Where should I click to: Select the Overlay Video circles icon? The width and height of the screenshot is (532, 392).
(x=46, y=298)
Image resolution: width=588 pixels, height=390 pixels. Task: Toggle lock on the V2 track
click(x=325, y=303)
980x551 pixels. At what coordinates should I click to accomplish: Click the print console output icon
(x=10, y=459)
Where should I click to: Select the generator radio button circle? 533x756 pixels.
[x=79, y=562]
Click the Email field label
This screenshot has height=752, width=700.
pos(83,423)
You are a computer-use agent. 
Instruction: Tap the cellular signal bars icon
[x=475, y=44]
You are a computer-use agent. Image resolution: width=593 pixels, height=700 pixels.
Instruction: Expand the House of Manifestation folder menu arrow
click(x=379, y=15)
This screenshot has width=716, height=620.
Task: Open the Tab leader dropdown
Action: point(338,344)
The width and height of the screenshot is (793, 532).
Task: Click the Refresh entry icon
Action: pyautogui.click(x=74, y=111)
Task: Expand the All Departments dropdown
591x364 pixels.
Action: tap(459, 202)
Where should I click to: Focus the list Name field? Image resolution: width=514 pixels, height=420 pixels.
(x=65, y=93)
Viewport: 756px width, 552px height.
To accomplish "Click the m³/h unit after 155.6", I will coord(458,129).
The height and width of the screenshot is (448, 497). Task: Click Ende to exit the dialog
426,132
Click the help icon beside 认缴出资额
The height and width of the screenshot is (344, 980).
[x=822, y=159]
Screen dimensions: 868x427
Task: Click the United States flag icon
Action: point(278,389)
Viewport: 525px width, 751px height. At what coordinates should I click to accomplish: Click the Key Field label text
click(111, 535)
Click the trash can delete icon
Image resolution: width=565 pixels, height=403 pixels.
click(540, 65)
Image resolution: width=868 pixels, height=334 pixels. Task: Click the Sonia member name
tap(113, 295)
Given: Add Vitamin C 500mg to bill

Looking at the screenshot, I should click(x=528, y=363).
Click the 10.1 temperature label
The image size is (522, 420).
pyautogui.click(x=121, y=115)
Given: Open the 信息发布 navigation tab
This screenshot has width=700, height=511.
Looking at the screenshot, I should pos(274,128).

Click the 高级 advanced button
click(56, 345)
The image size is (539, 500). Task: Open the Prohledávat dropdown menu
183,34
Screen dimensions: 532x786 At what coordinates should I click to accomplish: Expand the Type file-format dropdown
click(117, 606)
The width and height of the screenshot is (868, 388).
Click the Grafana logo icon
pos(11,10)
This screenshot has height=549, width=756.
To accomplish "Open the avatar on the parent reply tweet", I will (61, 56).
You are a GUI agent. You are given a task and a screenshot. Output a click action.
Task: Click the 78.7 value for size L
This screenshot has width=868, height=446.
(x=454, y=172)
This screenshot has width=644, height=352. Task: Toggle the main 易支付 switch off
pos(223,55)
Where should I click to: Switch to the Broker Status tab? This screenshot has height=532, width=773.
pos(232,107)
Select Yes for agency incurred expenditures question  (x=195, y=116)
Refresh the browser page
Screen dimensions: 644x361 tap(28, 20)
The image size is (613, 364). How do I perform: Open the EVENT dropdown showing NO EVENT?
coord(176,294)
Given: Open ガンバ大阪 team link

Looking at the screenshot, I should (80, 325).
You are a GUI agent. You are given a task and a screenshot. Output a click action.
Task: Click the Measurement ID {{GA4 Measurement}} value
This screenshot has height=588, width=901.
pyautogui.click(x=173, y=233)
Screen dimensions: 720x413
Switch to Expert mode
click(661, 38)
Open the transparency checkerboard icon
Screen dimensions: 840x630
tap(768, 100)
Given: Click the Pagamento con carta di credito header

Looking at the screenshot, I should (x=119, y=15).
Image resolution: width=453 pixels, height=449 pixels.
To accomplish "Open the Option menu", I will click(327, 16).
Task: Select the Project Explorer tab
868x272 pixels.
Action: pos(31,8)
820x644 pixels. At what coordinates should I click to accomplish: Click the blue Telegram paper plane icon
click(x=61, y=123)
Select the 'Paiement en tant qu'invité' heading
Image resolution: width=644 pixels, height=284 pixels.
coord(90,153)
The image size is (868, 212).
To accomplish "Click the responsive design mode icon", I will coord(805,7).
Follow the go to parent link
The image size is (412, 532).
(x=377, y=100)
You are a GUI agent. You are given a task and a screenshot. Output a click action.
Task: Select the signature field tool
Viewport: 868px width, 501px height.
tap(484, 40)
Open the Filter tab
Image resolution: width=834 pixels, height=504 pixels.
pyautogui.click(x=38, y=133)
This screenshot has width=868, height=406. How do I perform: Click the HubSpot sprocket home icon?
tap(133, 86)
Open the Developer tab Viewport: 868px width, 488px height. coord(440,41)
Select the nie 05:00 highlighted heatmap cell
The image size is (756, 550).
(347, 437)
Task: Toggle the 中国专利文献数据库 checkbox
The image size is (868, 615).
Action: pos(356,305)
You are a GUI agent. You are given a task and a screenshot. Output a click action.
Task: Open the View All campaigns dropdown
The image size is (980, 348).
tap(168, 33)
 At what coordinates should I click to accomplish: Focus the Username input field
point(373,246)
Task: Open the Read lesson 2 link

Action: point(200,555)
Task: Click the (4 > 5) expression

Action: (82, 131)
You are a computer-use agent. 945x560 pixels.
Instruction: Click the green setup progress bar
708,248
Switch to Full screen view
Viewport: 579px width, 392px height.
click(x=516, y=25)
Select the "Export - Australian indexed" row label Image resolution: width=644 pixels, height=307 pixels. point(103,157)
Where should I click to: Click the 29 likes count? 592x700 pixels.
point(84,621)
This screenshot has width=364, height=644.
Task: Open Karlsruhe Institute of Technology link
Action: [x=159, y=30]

---

ASSIGNED TASK –
Give the listing again, word for word.

TASK OUTPUT –
Where should I click to: Select the Overlay Video circles icon? The width and height of the screenshot is (532, 392).
(x=46, y=298)
Image resolution: width=588 pixels, height=390 pixels. Task: Toggle lock on the V2 track
click(x=325, y=303)
980x551 pixels. At what coordinates should I click to accomplish: Click the print console output icon
(x=10, y=459)
Where should I click to: Select the generator radio button circle? 533x756 pixels.
[x=79, y=562]
Click the Email field label
This screenshot has height=752, width=700.
pos(83,423)
You are a computer-use agent. 
Instruction: Tap the cellular signal bars icon
[x=475, y=44]
You are a computer-use agent. Image resolution: width=593 pixels, height=700 pixels.
Instruction: Expand the House of Manifestation folder menu arrow
click(x=379, y=15)
This screenshot has width=716, height=620.
Task: Open the Tab leader dropdown
Action: point(338,344)
The width and height of the screenshot is (793, 532).
Task: Click the Refresh entry icon
Action: pyautogui.click(x=74, y=111)
Task: Expand the All Departments dropdown
591x364 pixels.
Action: tap(459, 202)
Where should I click to: Focus the list Name field? Image resolution: width=514 pixels, height=420 pixels.
(x=65, y=93)
Viewport: 756px width, 552px height.
To accomplish "Click the m³/h unit after 155.6", I will coord(458,129).
The height and width of the screenshot is (448, 497). Task: Click Ende to exit the dialog
426,132
Click the help icon beside 认缴出资额
The height and width of the screenshot is (344, 980).
[x=822, y=159]
Screen dimensions: 868x427
Task: Click the United States flag icon
Action: point(278,389)
Viewport: 525px width, 751px height. At what coordinates should I click to accomplish: Click the Key Field label text
click(111, 535)
Click the trash can delete icon
Image resolution: width=565 pixels, height=403 pixels.
click(540, 65)
Image resolution: width=868 pixels, height=334 pixels. Task: Click the Sonia member name
tap(113, 295)
Given: Add Vitamin C 500mg to bill

Looking at the screenshot, I should click(x=528, y=363).
Click the 10.1 temperature label
The image size is (522, 420).
pyautogui.click(x=121, y=115)
Given: Open the 信息发布 navigation tab
This screenshot has width=700, height=511.
Looking at the screenshot, I should pos(274,128).

Click the 高级 advanced button
click(56, 345)
The image size is (539, 500). Task: Open the Prohledávat dropdown menu
183,34
Screen dimensions: 532x786 At what coordinates should I click to accomplish: Expand the Type file-format dropdown
click(117, 606)
The width and height of the screenshot is (868, 388).
Click the Grafana logo icon
pos(11,10)
This screenshot has height=549, width=756.
To accomplish "Open the avatar on the parent reply tweet", I will (61, 56).
You are a GUI agent. You are given a task and a screenshot. Output a click action.
Task: Click the 78.7 value for size L
This screenshot has width=868, height=446.
(x=454, y=172)
This screenshot has width=644, height=352. Task: Toggle the main 易支付 switch off
pos(223,55)
Where should I click to: Switch to the Broker Status tab? This screenshot has height=532, width=773.
pos(232,107)
Select Yes for agency incurred expenditures question  (x=195, y=116)
Refresh the browser page
Screen dimensions: 644x361 tap(28, 20)
The image size is (613, 364). How do I perform: Open the EVENT dropdown showing NO EVENT?
coord(176,294)
Given: Open ガンバ大阪 team link

Looking at the screenshot, I should (80, 325).
You are a GUI agent. You are given a task and a screenshot. Output a click action.
Task: Click the Measurement ID {{GA4 Measurement}} value
This screenshot has height=588, width=901.
pyautogui.click(x=173, y=233)
Screen dimensions: 720x413
Switch to Expert mode
click(661, 38)
Open the transparency checkerboard icon
Screen dimensions: 840x630
tap(768, 100)
Given: Click the Pagamento con carta di credito header

Looking at the screenshot, I should (x=119, y=15).
Image resolution: width=453 pixels, height=449 pixels.
To accomplish "Open the Option menu", I will click(327, 16).
Task: Select the Project Explorer tab
868x272 pixels.
Action: pos(31,8)
820x644 pixels. At what coordinates should I click to accomplish: Click the blue Telegram paper plane icon
click(x=61, y=123)
Select the 'Paiement en tant qu'invité' heading
Image resolution: width=644 pixels, height=284 pixels.
coord(90,153)
The image size is (868, 212).
To accomplish "Click the responsive design mode icon", I will coord(805,7).
Follow the go to parent link
The image size is (412, 532).
(x=377, y=100)
You are a GUI agent. You are given a task and a screenshot. Output a click action.
Task: Select the signature field tool
Viewport: 868px width, 501px height.
tap(484, 40)
Open the Filter tab
Image resolution: width=834 pixels, height=504 pixels.
pyautogui.click(x=38, y=133)
This screenshot has width=868, height=406. How do I perform: Click the HubSpot sprocket home icon?
tap(133, 86)
Open the Developer tab Viewport: 868px width, 488px height. coord(440,41)
Select the nie 05:00 highlighted heatmap cell
The image size is (756, 550).
(347, 437)
Task: Toggle the 中国专利文献数据库 checkbox
The image size is (868, 615).
Action: pos(356,305)
You are a GUI agent. You are given a task and a screenshot. Output a click action.
Task: Open the View All campaigns dropdown
The image size is (980, 348).
tap(168, 33)
 At what coordinates should I click to accomplish: Focus the Username input field
point(373,246)
Task: Open the Read lesson 2 link

Action: point(200,555)
Task: Click the (4 > 5) expression

Action: (82, 131)
You are a computer-use agent. 945x560 pixels.
Instruction: Click the green setup progress bar
708,248
Switch to Full screen view
Viewport: 579px width, 392px height.
click(x=516, y=25)
Select the "Export - Australian indexed" row label Image resolution: width=644 pixels, height=307 pixels. point(103,157)
Where should I click to: Click the 29 likes count? 592x700 pixels.
point(84,621)
This screenshot has width=364, height=644.
Task: Open Karlsruhe Institute of Technology link
Action: [x=159, y=30]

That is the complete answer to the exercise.